**Task material**
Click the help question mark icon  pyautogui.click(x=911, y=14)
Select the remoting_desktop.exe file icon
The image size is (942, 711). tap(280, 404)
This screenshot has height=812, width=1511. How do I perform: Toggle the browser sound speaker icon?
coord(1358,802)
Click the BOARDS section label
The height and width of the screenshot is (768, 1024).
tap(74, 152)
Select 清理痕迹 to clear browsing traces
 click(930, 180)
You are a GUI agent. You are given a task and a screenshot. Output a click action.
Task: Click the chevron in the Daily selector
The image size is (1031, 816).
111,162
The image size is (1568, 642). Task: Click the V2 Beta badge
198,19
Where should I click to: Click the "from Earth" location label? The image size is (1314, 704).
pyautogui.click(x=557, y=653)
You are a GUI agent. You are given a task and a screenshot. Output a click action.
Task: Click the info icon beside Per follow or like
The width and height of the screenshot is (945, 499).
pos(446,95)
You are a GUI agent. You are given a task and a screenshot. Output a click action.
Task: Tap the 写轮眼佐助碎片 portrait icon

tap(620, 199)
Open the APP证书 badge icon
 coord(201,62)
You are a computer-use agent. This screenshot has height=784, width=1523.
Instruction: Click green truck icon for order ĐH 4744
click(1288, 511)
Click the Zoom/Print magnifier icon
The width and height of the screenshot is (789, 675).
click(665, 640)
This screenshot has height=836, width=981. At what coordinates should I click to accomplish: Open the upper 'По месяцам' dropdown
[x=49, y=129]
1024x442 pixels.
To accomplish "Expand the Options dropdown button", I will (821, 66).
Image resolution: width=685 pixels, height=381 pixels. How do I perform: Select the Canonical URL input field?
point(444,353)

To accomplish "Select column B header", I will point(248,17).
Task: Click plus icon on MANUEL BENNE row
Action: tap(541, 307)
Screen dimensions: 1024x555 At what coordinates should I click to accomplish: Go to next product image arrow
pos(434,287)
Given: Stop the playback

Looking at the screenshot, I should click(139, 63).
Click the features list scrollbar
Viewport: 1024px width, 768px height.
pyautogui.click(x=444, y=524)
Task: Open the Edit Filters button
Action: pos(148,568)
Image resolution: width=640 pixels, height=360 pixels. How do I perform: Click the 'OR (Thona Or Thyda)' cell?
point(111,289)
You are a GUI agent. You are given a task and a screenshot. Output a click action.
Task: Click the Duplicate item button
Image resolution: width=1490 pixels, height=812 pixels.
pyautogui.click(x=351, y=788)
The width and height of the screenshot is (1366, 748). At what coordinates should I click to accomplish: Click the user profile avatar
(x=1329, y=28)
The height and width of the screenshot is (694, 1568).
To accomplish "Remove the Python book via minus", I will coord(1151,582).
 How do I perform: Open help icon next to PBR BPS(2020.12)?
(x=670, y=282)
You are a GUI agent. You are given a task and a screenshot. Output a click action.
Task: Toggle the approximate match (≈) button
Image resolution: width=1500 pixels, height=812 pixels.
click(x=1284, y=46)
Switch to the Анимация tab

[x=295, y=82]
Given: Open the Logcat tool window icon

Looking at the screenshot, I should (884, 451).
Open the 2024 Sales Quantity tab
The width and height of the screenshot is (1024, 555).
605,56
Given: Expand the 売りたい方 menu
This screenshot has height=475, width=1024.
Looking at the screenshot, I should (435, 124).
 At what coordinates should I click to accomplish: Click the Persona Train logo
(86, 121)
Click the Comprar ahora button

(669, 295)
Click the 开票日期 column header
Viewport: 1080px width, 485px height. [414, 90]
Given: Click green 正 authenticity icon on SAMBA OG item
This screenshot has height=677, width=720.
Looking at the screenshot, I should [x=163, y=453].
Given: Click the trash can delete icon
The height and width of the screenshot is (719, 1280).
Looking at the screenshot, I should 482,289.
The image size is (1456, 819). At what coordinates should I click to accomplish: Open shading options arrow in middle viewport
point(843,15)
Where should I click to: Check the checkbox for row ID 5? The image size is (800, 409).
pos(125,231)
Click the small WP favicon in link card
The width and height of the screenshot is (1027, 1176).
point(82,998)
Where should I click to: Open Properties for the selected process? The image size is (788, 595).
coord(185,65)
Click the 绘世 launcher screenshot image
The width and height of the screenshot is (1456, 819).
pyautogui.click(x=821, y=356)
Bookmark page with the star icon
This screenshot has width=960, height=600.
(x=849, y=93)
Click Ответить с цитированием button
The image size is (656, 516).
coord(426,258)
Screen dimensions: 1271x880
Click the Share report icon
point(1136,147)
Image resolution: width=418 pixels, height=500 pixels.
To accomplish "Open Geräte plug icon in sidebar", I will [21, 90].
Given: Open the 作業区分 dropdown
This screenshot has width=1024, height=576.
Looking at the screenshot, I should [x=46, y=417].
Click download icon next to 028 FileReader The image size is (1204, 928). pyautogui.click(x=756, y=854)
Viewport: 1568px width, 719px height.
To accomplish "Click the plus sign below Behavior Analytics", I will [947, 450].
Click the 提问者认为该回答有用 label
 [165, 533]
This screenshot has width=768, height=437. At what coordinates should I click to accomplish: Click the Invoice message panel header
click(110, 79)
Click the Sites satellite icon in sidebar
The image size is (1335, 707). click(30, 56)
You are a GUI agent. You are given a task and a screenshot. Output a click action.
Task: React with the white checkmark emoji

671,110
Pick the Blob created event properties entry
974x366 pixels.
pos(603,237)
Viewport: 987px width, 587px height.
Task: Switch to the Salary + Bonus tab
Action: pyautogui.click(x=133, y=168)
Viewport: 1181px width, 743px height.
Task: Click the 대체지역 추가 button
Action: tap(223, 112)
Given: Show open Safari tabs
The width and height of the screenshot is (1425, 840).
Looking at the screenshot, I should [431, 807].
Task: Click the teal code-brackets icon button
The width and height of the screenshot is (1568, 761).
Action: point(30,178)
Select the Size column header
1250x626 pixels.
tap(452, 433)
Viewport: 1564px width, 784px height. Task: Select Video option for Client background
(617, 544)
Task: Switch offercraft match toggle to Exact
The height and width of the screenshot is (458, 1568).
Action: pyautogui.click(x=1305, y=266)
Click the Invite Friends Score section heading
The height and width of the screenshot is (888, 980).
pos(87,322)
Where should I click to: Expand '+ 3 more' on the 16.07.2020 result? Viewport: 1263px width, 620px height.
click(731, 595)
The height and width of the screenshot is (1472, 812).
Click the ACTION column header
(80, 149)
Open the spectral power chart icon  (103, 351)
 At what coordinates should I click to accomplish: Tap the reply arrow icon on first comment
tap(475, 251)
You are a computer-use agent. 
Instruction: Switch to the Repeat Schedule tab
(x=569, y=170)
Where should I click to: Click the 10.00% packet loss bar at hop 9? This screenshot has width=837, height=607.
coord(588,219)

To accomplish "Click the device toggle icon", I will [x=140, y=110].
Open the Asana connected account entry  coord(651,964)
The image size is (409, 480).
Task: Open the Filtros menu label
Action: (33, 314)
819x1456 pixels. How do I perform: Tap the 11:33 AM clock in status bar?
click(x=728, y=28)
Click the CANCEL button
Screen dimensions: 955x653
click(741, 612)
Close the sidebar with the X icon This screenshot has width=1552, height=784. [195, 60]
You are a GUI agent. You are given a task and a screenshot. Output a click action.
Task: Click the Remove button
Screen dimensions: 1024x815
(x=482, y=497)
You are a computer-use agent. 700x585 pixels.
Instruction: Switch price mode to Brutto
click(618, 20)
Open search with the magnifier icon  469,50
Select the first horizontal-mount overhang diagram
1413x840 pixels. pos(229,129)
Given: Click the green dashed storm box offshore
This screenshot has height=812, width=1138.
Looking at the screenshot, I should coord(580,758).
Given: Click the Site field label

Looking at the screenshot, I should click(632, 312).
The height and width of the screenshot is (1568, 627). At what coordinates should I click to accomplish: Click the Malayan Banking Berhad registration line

**Exercise description**
Copy out each line of the listing that holds the word "item".

**Reply**
Task: Click the Duplicate item button
Given: Click green 正 authenticity icon on SAMBA OG item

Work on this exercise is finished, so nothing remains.